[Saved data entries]
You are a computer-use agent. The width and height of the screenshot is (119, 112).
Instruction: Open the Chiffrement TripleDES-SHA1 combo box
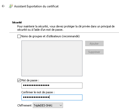[x=48, y=105]
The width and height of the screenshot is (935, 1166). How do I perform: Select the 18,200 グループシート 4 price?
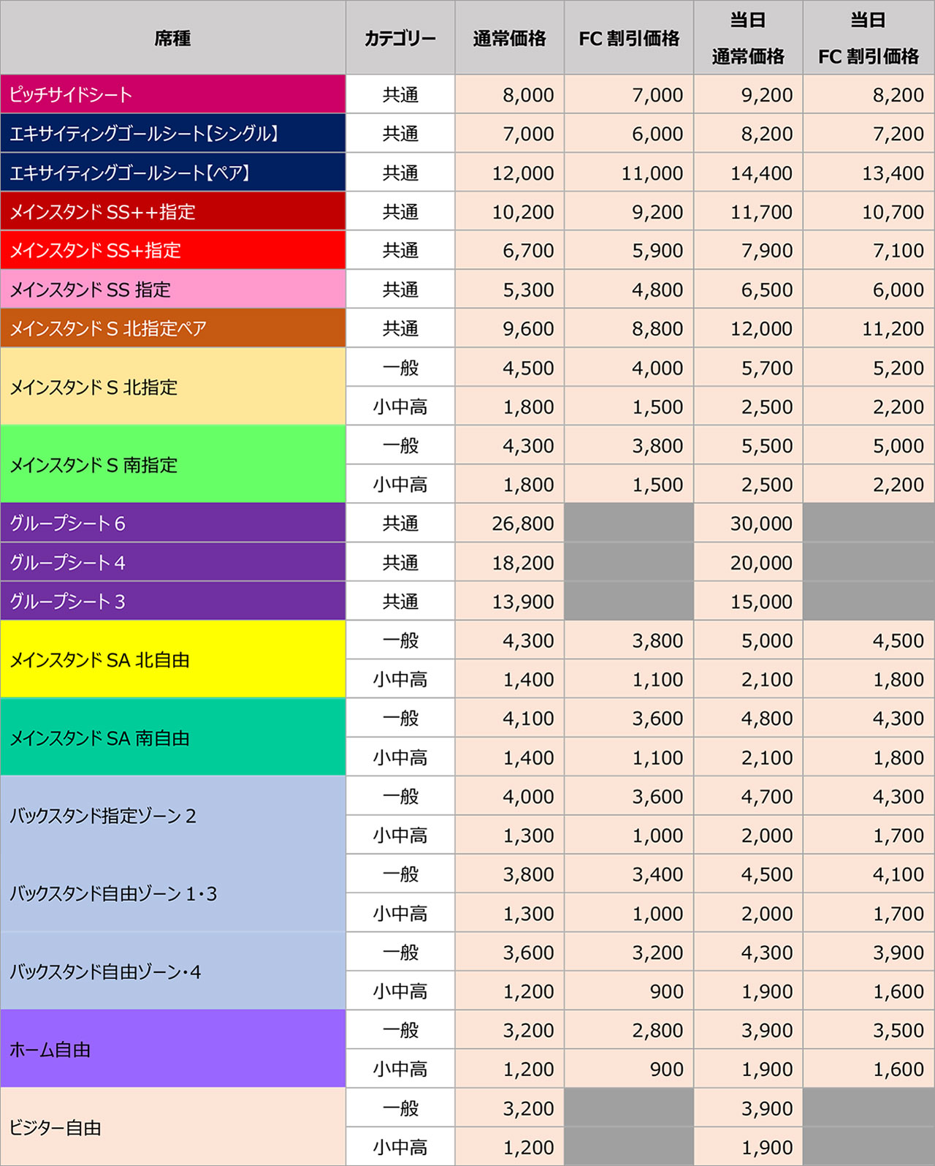point(509,562)
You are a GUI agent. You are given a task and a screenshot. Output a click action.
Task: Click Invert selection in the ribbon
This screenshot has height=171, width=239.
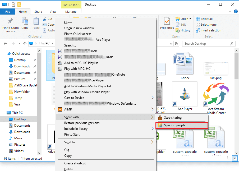click(208, 30)
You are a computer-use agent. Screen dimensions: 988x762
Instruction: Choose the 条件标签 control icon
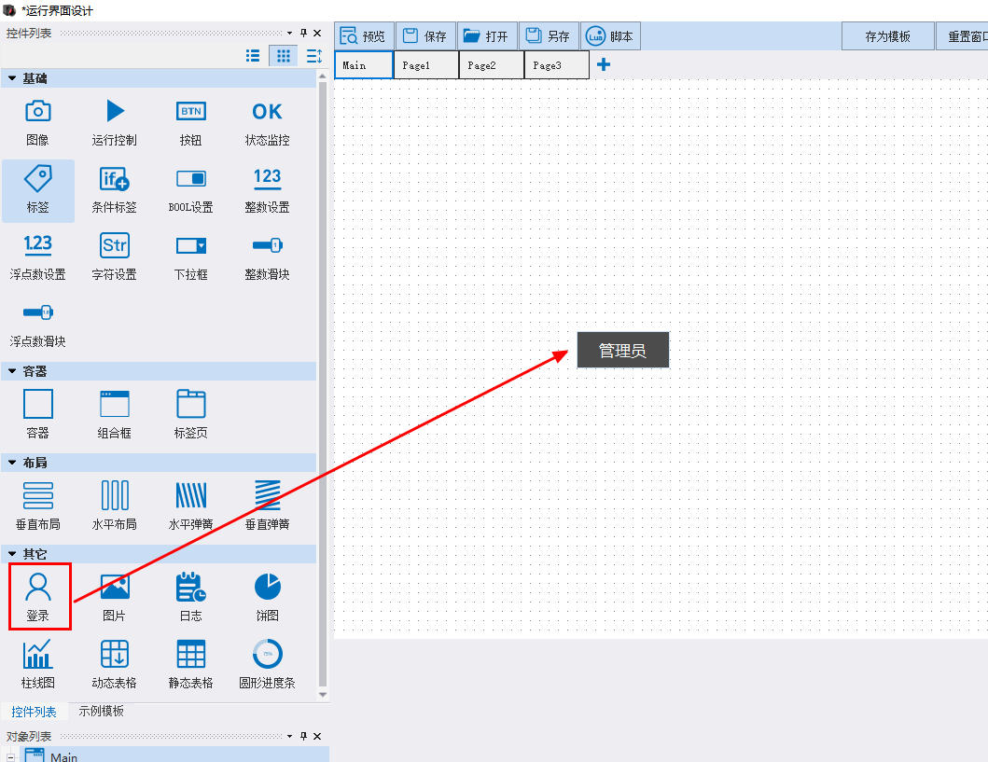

WHAT YOU HAVE TO DO: Once the line containing "Task: Click Invert selection in the ribbon" has been found, write out exactly that line and each one after it through the end of the data, leaving out every picture.

EXERCISE RESULT:
Task: Click Invert selection in the ribbon
This screenshot has height=171, width=239.
click(208, 30)
You are a computer-use agent. Screen dimensions: 988x762
Instruction: Choose the 条件标签 control icon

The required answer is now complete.